> [What the task requires] Rewrite the data with every "GUI agent" changed to "UI agent" and nothing else altered.

> [Data for the task]
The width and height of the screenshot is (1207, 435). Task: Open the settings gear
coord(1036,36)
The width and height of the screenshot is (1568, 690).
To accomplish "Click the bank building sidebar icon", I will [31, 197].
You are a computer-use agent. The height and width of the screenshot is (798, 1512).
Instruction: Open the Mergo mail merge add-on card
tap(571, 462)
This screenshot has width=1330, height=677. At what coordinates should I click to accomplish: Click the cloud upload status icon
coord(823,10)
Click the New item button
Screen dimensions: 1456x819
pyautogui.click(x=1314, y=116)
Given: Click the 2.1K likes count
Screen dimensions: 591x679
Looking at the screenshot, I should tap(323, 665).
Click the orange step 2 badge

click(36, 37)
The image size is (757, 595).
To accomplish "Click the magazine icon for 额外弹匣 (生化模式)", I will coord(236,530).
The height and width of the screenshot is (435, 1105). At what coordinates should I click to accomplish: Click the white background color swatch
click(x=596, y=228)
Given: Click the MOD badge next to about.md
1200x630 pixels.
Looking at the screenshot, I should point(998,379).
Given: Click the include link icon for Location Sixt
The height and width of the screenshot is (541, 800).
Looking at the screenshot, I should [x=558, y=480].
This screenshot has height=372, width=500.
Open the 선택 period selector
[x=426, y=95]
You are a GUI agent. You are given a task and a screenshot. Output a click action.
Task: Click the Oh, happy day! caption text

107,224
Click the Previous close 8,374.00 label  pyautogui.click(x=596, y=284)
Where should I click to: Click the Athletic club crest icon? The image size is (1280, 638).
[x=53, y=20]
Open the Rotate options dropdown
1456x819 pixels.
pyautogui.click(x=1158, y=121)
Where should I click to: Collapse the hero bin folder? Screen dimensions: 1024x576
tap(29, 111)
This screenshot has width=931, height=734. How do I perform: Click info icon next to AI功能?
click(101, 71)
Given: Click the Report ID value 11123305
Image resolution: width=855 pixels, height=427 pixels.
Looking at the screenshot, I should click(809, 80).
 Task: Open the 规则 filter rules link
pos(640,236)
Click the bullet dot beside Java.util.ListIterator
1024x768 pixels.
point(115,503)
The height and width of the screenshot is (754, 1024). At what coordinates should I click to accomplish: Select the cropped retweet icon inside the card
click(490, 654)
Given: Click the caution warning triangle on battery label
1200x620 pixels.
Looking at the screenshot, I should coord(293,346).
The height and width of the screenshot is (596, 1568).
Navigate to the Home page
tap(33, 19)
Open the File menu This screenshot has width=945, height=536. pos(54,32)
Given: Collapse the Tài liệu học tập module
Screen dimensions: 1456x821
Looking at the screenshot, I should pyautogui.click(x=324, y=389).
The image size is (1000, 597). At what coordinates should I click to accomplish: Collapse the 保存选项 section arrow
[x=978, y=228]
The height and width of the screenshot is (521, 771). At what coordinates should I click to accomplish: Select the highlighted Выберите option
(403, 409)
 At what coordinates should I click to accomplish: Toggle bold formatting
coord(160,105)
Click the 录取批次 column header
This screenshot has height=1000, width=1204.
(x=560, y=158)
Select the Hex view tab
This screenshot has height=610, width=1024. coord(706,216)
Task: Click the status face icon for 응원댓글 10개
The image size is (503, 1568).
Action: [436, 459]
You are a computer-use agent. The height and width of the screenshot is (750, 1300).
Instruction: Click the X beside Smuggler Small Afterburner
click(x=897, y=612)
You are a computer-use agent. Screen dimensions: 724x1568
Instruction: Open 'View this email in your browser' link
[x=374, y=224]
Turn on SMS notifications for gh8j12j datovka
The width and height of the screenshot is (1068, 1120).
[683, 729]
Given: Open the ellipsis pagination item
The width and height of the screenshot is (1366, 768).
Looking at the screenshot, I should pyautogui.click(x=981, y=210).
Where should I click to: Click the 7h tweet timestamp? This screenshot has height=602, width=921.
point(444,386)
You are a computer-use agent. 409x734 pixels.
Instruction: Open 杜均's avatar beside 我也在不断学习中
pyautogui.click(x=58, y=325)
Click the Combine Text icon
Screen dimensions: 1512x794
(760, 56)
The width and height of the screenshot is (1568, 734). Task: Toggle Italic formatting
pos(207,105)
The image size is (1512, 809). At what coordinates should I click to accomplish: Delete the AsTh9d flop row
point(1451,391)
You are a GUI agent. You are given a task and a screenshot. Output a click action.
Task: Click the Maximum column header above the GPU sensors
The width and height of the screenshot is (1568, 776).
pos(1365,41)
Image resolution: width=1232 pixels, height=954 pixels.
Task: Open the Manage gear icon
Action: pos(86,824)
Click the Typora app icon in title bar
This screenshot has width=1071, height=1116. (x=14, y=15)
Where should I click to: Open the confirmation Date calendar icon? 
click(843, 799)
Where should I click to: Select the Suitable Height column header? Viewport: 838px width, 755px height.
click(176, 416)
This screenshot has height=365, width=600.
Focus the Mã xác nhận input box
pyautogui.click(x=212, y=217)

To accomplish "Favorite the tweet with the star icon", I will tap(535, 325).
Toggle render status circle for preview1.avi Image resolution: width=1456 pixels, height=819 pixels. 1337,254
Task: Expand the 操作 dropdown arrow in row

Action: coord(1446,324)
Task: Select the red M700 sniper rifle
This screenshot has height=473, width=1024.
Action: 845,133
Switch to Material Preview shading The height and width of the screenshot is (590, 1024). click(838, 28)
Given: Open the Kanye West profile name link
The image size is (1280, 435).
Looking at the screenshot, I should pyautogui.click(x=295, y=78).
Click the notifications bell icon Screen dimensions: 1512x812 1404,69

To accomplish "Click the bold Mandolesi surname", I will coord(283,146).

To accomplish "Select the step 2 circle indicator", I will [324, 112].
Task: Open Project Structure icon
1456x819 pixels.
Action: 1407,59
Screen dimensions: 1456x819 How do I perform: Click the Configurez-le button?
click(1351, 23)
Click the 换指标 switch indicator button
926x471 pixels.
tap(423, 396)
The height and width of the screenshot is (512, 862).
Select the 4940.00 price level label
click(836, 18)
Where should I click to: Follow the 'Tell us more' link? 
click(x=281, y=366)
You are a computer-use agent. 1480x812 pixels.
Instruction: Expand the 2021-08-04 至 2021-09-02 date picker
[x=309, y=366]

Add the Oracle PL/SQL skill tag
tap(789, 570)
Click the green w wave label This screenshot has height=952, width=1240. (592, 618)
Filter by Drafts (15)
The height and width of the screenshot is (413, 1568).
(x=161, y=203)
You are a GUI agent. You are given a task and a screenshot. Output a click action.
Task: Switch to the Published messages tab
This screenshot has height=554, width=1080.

> [Task output]
The width and height of the screenshot is (1207, 435). Task: Open the settings gear
coord(1036,36)
The width and height of the screenshot is (1568, 690).
To accomplish "Click the bank building sidebar icon", I will [31, 197].
You are a computer-use agent. The height and width of the screenshot is (798, 1512).
Instruction: Open the Mergo mail merge add-on card
tap(571, 462)
This screenshot has width=1330, height=677. At what coordinates should I click to accomplish: Click the cloud upload status icon
coord(823,10)
Click the New item button
Screen dimensions: 1456x819
pyautogui.click(x=1314, y=116)
Given: Click the 2.1K likes count
Screen dimensions: 591x679
Looking at the screenshot, I should tap(323, 665).
Click the orange step 2 badge

click(36, 37)
The image size is (757, 595).
To accomplish "Click the magazine icon for 额外弹匣 (生化模式)", I will coord(236,530).
The height and width of the screenshot is (435, 1105). At what coordinates should I click to accomplish: Click the white background color swatch
click(x=596, y=228)
Given: Click the MOD badge next to about.md
1200x630 pixels.
Looking at the screenshot, I should point(998,379).
Given: Click the include link icon for Location Sixt
The height and width of the screenshot is (541, 800).
Looking at the screenshot, I should [x=558, y=480].
This screenshot has height=372, width=500.
Open the 선택 period selector
[x=426, y=95]
You are a UI agent. You are given a task and a screenshot. Output a click action.
Task: Click the Oh, happy day! caption text

107,224
Click the Previous close 8,374.00 label  pyautogui.click(x=596, y=284)
Where should I click to: Click the Athletic club crest icon? The image size is (1280, 638).
[x=53, y=20]
Open the Rotate options dropdown
1456x819 pixels.
pyautogui.click(x=1158, y=121)
Where should I click to: Collapse the hero bin folder? Screen dimensions: 1024x576
tap(29, 111)
This screenshot has width=931, height=734. How do I perform: Click info icon next to AI功能?
click(101, 71)
Given: Click the Report ID value 11123305
Image resolution: width=855 pixels, height=427 pixels.
Looking at the screenshot, I should click(809, 80).
 Task: Open the 规则 filter rules link
pos(640,236)
Click the bullet dot beside Java.util.ListIterator
1024x768 pixels.
point(115,503)
The height and width of the screenshot is (754, 1024). At what coordinates should I click to accomplish: Select the cropped retweet icon inside the card
click(490, 654)
Given: Click the caution warning triangle on battery label
1200x620 pixels.
Looking at the screenshot, I should coord(293,346).
The height and width of the screenshot is (596, 1568).
Navigate to the Home page
tap(33, 19)
Open the File menu This screenshot has width=945, height=536. pos(54,32)
Given: Collapse the Tài liệu học tập module
Screen dimensions: 1456x821
Looking at the screenshot, I should pyautogui.click(x=324, y=389).
The image size is (1000, 597). At what coordinates should I click to accomplish: Collapse the 保存选项 section arrow
[x=978, y=228]
The height and width of the screenshot is (521, 771). At what coordinates should I click to accomplish: Select the highlighted Выберите option
(403, 409)
 At what coordinates should I click to accomplish: Toggle bold formatting
coord(160,105)
Click the 录取批次 column header
This screenshot has height=1000, width=1204.
(x=560, y=158)
Select the Hex view tab
This screenshot has height=610, width=1024. coord(706,216)
Task: Click the status face icon for 응원댓글 10개
The image size is (503, 1568).
Action: [436, 459]
You are a computer-use agent. The height and width of the screenshot is (750, 1300).
Instruction: Click the X beside Smuggler Small Afterburner
click(x=897, y=612)
You are a computer-use agent. Screen dimensions: 724x1568
Instruction: Open 'View this email in your browser' link
[x=374, y=224]
Turn on SMS notifications for gh8j12j datovka
The width and height of the screenshot is (1068, 1120).
[683, 729]
Given: Open the ellipsis pagination item
The width and height of the screenshot is (1366, 768).
Looking at the screenshot, I should pyautogui.click(x=981, y=210).
Where should I click to: Click the 7h tweet timestamp? This screenshot has height=602, width=921.
point(444,386)
You are a computer-use agent. 409x734 pixels.
Instruction: Open 杜均's avatar beside 我也在不断学习中
pyautogui.click(x=58, y=325)
Click the Combine Text icon
Screen dimensions: 1512x794
(760, 56)
The width and height of the screenshot is (1568, 734). Task: Toggle Italic formatting
pos(207,105)
The image size is (1512, 809). At what coordinates should I click to accomplish: Delete the AsTh9d flop row
point(1451,391)
You are a UI agent. You are given a task and a screenshot. Output a click action.
Task: Click the Maximum column header above the GPU sensors
The width and height of the screenshot is (1568, 776).
pos(1365,41)
Image resolution: width=1232 pixels, height=954 pixels.
Task: Open the Manage gear icon
Action: pos(86,824)
Click the Typora app icon in title bar
This screenshot has width=1071, height=1116. (x=14, y=15)
Where should I click to: Open the confirmation Date calendar icon? 
click(843, 799)
Where should I click to: Select the Suitable Height column header? Viewport: 838px width, 755px height.
click(176, 416)
This screenshot has height=365, width=600.
Focus the Mã xác nhận input box
pyautogui.click(x=212, y=217)

To accomplish "Favorite the tweet with the star icon", I will tap(535, 325).
Toggle render status circle for preview1.avi Image resolution: width=1456 pixels, height=819 pixels. 1337,254
Task: Expand the 操作 dropdown arrow in row

Action: coord(1446,324)
Task: Select the red M700 sniper rifle
This screenshot has height=473, width=1024.
Action: 845,133
Switch to Material Preview shading The height and width of the screenshot is (590, 1024). click(838, 28)
Given: Open the Kanye West profile name link
The image size is (1280, 435).
Looking at the screenshot, I should pyautogui.click(x=295, y=78).
Click the notifications bell icon Screen dimensions: 1512x812 1404,69

To accomplish "Click the bold Mandolesi surname", I will coord(283,146).

To accomplish "Select the step 2 circle indicator", I will [324, 112].
Task: Open Project Structure icon
1456x819 pixels.
Action: 1407,59
Screen dimensions: 1456x819 How do I perform: Click the Configurez-le button?
click(1351, 23)
Click the 换指标 switch indicator button
926x471 pixels.
tap(423, 396)
The height and width of the screenshot is (512, 862).
Select the 4940.00 price level label
click(836, 18)
Where should I click to: Follow the 'Tell us more' link? 
click(x=281, y=366)
You are a computer-use agent. 1480x812 pixels.
Instruction: Expand the 2021-08-04 至 2021-09-02 date picker
[x=309, y=366]

Add the Oracle PL/SQL skill tag
tap(789, 570)
Click the green w wave label This screenshot has height=952, width=1240. (592, 618)
Filter by Drafts (15)
The height and width of the screenshot is (413, 1568).
(x=161, y=203)
You are a UI agent. You are given a task and a screenshot. Output a click action.
Task: Switch to the Published messages tab
This screenshot has height=554, width=1080.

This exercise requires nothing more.